## Aim 1
Echo everything from "All I can say" down to "the Southern Bourbons." in the commentary on the Democratic Party and airline deregulation, word for word.
## Aim 2
Pick up the commentary on the Democratic Party and airline deregulation where it stops and keep writing it.

## Text to read
□ □ □ □ □

To start with, everybody should take a look at Rick's Boston Review
article which is titled "How Can the Democrats Win?" at
http://www.bostonreview.net/BR29.3/perlstein.html. There are also
replies by well-known leftists and liberals such as Robert Reich, Adolph
Reed and Stanley Aronowitz.
To start with, I found your discussion of Boeing quite interesting. I
had the chance to look at the development of the 747 in some depth as
part of an examination of airline deregulation a few years ago. I relied
heavily on a book by John Newhouse titled "The Sporty Game" that
appeared originally in the New Yorker when the magazine was worth
something. I was much less sanguine about viewing the development of the
747 as an unqualified success, at least on capitalism's own terms:
>>In the same year that Newhouse's book appeared, a report on
"Competition and the Airlines: An Evaluation of Deregulation" was
submitted by staff economists David R. Graham and Daniel P. Kaplan to
their superiors at the Civil Aeronautics Board. Given its internal
character, the authors make no effort to depict deregulation as
progressive legislation motivated to make air travel affordable. Instead
it is declining profits that occupies center stage. In fact they openly
admit that air travel had become a mass consumer phenomenon without the
help of Senator Kennedy's trust-busters. They state that between 1949
and 1969, air traffic grew by more than 14 percent a year. During this
same period, average air fares actually fell by 2 percent while the
consumer price index rose by 50 percent. In other words, air travel was
cheap relative to other consumer goods.
What concerned the economists was the fortunes of the airline companies
rather than those of the consumers. With all the money spent on 747s and
other oversized jets, empty seats became a much more serious problem
given the economies of scale. <<
Full:
http://www.columbia.edu/~lnp3/mydocs/economics/airline_deregulation.htm
Turning now to your recommendations to the Democratic Party leadership:
"Any marketing executive will tell you that you can’t build a brand out
of stuff the people say they don’t want. And what do Americans say they
want? According to the pollsters, exactly what the Democratic Party was
once famous for giving them: economic populism."
All I can say is that this not quite the Democratic Party I am familiar
with, at least in broad historical terms. Keep in mind that the
Democratic Party was originally the party of the Southern Bourbons.
While Arthur Schlesinger Jr. portrays Andrew Jackson as some kind of
plebian democrat, he owned slaves and saw his role as promoting the
interest of the same class he belonged to. The Republican Party emerged
as a revolutionary opposition to the Democrats and only withdrew from
the task of uprooting racial supremacy in the South when Northern
liberals, particularly those grouped around Godkin's Nation Magazine,
persuaded party bosses that they were encouraging developments in the
USA that might turn out like the Paris Commune. David Montgomery details
all this in "The Death of Reconstruction".

□ □ □ □ □

## Raw data
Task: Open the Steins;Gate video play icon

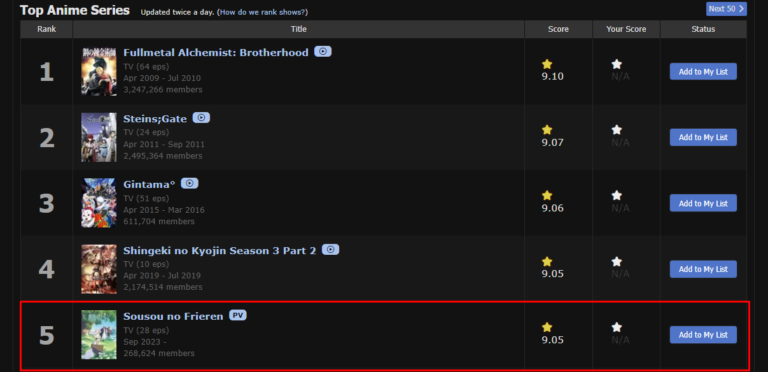Action: pos(201,118)
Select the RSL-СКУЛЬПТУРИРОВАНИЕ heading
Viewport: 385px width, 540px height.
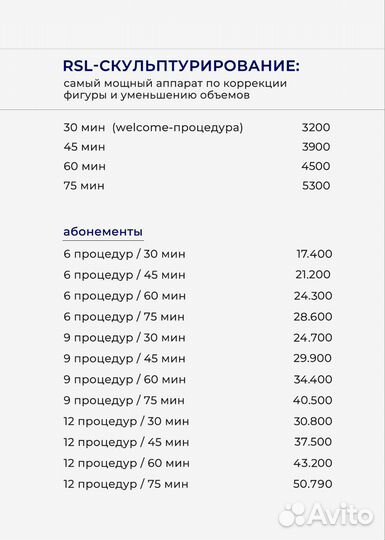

□ □ □ □ □

## Exercise result 1
All I can say is that this not quite the Democratic Party I am familiar
with, at least in broad historical terms. Keep in mind that the
Democratic Party was originally the party of the Southern Bourbons.

## Exercise result 2
I myself stumbled across this sordid tale while preparing a critical
review of the Nation around the time that Hitchens had become a turncoat
and Marc Cooper was perfecting his own redbaiting skills. I learned that
hostility to radicalism was not an invention of Katrina vanden Heuvel,
but something rooted in the magazine's hoary past. On December 5th 1867,
the Nation wrote:
"It must now be confessed those who were of this way of thinking [namely
that the Radical Republicans were going too far], and they were many,
have proved to be not very far wrong. It is not yet too late for the
majority in Congress to retrace its steps and turn to serious things.
The work before it is to bring the South back to the Union on the
basis-of equal rights, and not to punish the President or provide farms
for negroes or remodel the American Government."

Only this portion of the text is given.